Stored records
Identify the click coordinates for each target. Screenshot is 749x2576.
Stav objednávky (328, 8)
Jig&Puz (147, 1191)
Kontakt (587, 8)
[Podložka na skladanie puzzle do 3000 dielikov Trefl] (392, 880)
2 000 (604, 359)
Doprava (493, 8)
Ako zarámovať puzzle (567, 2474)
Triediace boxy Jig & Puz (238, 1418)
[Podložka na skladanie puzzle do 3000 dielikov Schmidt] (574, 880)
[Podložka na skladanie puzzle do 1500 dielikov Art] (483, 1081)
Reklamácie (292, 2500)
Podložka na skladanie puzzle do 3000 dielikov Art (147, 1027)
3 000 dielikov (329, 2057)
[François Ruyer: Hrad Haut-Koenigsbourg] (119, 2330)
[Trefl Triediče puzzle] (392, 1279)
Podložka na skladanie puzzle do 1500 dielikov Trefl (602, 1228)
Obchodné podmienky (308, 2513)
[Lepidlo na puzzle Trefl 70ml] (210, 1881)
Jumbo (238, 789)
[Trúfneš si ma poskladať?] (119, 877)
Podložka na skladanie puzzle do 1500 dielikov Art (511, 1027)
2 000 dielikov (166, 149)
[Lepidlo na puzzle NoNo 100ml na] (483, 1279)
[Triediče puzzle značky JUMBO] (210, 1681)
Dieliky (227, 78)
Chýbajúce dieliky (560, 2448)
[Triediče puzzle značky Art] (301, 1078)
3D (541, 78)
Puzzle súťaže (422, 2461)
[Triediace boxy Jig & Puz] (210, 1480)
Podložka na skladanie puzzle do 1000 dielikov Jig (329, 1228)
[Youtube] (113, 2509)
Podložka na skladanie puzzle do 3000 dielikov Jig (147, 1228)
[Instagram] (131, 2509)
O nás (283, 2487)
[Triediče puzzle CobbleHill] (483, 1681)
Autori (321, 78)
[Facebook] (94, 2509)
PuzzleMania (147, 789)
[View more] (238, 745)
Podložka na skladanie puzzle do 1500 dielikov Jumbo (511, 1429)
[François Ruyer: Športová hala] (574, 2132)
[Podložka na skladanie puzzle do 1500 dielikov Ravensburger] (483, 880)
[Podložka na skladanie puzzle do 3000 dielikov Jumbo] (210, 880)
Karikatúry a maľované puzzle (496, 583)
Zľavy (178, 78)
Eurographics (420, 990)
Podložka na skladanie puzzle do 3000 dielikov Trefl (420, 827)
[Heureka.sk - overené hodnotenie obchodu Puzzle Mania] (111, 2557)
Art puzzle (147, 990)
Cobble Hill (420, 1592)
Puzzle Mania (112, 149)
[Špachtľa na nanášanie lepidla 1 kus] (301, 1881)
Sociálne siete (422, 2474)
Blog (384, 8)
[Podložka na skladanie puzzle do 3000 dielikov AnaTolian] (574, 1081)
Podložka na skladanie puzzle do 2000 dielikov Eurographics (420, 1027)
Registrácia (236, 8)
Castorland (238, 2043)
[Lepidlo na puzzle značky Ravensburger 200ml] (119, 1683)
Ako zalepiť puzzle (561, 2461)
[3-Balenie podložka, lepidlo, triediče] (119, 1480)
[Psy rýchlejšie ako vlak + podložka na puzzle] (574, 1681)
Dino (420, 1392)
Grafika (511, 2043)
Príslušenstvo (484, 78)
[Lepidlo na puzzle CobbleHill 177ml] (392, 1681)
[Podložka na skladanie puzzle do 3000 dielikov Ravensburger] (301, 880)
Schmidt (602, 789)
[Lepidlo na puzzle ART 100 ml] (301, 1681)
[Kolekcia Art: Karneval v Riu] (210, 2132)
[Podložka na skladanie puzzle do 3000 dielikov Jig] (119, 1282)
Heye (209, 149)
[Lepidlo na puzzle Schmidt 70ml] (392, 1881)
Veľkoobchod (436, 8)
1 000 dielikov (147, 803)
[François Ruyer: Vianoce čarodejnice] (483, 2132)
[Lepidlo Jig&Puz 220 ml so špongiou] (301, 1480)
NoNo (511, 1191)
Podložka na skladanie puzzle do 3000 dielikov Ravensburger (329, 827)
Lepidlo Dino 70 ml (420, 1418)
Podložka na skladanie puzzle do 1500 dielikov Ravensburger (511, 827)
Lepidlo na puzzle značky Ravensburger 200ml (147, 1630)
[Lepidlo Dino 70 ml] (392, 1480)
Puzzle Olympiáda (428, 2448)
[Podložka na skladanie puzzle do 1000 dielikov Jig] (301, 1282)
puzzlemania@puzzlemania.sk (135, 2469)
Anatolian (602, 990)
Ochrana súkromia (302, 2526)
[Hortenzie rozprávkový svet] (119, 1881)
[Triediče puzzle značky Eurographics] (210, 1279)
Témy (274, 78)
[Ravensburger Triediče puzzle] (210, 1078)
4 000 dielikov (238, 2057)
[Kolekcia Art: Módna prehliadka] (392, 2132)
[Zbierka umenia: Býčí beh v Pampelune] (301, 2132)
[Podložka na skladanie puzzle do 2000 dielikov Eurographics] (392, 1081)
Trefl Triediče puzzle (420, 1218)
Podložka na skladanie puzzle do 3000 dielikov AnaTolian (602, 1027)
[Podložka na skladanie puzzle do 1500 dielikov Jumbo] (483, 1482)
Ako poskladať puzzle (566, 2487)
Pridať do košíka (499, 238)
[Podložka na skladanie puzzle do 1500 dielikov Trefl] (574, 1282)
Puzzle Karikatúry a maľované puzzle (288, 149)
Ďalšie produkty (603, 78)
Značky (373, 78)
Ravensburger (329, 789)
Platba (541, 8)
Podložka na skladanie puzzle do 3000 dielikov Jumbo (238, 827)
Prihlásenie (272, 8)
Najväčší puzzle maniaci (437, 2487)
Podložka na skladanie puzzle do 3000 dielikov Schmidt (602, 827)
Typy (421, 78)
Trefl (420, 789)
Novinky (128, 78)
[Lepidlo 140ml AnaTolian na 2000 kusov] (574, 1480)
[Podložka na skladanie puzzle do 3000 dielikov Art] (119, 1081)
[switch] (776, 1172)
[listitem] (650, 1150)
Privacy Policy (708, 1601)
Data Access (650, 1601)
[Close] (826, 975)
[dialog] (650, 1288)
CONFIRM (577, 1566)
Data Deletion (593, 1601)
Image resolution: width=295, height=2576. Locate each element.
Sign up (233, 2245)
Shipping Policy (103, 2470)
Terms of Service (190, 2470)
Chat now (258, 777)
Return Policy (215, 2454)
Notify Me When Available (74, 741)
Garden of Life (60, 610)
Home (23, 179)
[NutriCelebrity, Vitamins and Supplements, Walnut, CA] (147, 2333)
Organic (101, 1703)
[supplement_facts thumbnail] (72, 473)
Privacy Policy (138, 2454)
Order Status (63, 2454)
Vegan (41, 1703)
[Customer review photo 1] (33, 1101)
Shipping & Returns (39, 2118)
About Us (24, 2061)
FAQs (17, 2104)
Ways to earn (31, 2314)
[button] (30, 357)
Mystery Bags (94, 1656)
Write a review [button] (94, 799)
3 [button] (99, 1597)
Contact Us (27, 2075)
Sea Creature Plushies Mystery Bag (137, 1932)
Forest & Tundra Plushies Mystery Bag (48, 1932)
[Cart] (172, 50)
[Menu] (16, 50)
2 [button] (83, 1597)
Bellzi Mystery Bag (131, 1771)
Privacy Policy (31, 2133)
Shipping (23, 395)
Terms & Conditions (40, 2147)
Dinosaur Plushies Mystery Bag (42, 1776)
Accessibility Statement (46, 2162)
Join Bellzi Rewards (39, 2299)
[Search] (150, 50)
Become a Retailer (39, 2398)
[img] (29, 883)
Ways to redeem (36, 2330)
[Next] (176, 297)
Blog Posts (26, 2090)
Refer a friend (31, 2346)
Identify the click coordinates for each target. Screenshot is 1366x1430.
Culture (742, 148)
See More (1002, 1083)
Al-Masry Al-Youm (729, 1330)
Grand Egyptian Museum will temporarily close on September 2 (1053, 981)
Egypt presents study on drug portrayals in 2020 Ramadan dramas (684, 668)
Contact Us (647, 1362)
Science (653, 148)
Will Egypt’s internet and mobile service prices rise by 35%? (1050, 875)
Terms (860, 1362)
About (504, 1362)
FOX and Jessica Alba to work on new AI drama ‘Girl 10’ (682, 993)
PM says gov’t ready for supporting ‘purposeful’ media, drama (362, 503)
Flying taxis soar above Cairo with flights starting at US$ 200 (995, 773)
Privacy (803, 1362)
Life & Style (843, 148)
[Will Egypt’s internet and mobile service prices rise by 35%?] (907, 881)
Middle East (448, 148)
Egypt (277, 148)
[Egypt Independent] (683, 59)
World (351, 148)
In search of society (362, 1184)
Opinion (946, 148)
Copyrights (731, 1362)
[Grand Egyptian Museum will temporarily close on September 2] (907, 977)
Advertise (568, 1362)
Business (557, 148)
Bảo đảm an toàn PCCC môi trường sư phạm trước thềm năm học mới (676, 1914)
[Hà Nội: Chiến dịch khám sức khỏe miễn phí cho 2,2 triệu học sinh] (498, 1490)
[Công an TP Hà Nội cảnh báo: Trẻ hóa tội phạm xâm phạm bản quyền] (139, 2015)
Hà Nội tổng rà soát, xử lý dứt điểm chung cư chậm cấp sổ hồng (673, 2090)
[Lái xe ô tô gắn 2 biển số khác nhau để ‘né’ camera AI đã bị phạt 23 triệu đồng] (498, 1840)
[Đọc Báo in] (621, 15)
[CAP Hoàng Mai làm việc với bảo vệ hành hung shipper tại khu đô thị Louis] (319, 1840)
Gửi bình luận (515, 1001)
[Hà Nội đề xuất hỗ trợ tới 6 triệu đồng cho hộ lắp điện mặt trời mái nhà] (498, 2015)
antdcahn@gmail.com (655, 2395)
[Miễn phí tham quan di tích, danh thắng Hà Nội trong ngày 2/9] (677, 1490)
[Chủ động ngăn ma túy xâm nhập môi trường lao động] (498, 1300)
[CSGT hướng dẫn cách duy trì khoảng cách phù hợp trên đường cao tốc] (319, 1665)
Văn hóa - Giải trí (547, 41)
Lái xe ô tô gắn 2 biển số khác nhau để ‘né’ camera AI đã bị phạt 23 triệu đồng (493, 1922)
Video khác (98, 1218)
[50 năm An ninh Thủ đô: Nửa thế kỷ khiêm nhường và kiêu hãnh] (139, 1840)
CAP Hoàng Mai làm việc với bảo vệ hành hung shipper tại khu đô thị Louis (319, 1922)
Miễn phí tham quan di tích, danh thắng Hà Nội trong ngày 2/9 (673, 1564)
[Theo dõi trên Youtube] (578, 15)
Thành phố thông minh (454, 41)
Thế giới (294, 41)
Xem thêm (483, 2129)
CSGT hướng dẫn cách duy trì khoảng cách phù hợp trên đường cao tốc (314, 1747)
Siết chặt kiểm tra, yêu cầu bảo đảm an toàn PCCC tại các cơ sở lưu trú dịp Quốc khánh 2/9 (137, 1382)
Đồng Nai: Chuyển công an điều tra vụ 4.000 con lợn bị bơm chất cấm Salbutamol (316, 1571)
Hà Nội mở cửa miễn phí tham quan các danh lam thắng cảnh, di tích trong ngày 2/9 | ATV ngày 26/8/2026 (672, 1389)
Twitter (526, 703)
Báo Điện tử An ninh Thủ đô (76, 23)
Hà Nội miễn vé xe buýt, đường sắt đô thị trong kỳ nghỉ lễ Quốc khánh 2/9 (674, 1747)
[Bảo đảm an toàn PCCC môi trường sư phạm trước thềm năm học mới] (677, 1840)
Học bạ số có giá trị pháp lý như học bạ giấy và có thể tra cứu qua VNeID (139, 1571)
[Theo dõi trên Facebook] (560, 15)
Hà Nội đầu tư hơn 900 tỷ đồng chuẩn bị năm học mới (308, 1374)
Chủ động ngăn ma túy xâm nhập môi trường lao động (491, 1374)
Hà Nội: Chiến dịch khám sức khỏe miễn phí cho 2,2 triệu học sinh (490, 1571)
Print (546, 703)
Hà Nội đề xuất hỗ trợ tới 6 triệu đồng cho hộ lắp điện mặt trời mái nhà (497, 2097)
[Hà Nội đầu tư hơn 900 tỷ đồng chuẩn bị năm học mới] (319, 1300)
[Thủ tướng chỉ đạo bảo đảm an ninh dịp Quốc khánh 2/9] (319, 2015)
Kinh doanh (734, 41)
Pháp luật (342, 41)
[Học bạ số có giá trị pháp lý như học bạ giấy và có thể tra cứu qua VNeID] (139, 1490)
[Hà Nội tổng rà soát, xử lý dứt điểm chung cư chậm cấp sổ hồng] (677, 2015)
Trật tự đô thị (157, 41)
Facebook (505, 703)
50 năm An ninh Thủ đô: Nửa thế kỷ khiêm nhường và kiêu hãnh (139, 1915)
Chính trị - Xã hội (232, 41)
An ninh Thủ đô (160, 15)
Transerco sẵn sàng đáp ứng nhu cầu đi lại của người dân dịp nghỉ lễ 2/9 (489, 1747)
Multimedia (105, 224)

**Task brief:** Your answer should consist solely of the lines above from the line with "Báo Điện tử An ninh Thủ đô (76, 23)" to the line with "động (491, 1374)", both included, reproduced exactly.

**Exercise result:**
Báo Điện tử An ninh Thủ đô (76, 23)
Hà Nội miễn vé xe buýt, đường sắt đô thị trong kỳ nghỉ lễ Quốc khánh 2/9 (674, 1747)
[Bảo đảm an toàn PCCC môi trường sư phạm trước thềm năm học mới] (677, 1840)
Học bạ số có giá trị pháp lý như học bạ giấy và có thể tra cứu qua VNeID (139, 1571)
[Theo dõi trên Facebook] (560, 15)
Hà Nội đầu tư hơn 900 tỷ đồng chuẩn bị năm học mới (308, 1374)
Chủ động ngăn ma túy xâm nhập môi trường lao động (491, 1374)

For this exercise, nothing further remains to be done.